**What is required:**
Transcribe word for word the section of the records below that opens with the line containing "Image resolution: width=666" and closes with the line containing "Where should I"; drop every picture.

**Data extract:**
*** Begin section ***

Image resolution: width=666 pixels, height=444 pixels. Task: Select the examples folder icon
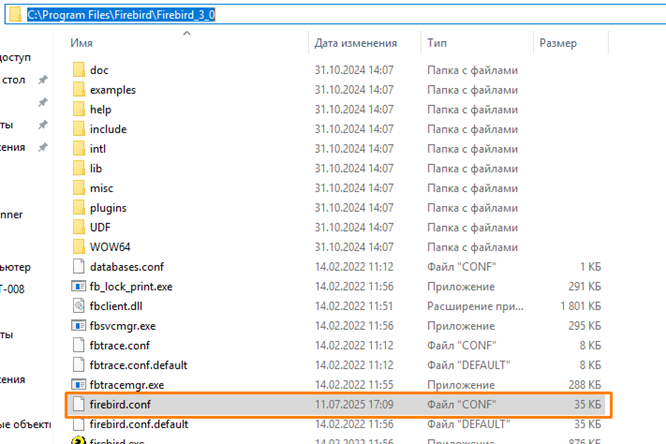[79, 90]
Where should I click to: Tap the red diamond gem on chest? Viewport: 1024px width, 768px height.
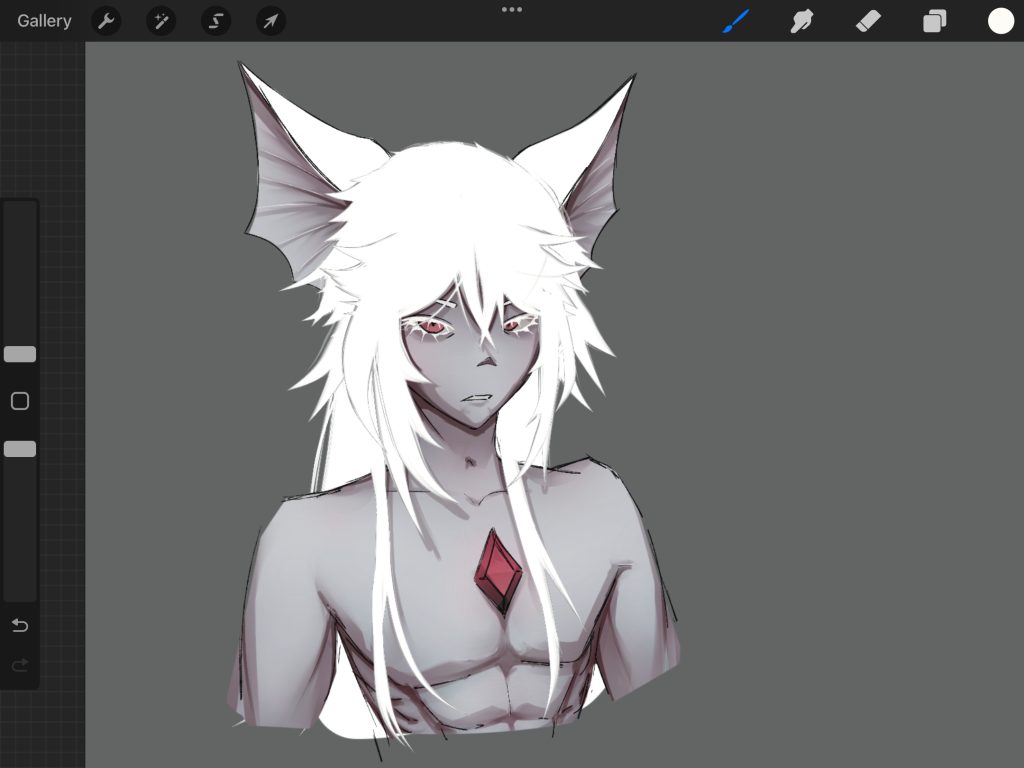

*** End section ***
*** Begin section ***

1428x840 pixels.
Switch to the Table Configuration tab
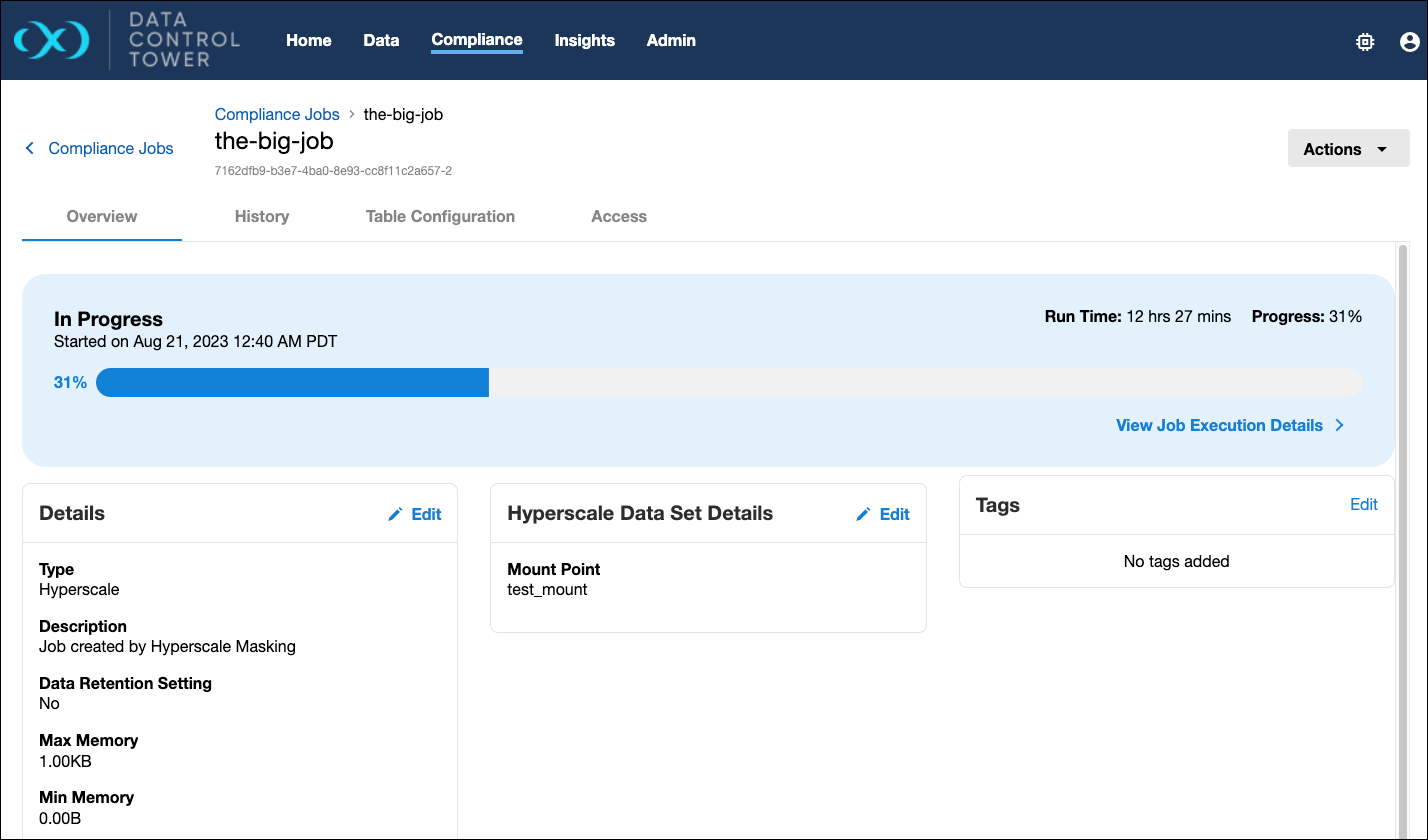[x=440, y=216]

*** End section ***
*** Begin section ***

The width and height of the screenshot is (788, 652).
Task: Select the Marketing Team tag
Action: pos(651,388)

*** End section ***

**Response:**
Image resolution: width=666 pixels, height=444 pixels. Task: Select the examples folder icon
[79, 90]
Where should I click to: Tap the red diamond gem on chest? Viewport: 1024px width, 768px height.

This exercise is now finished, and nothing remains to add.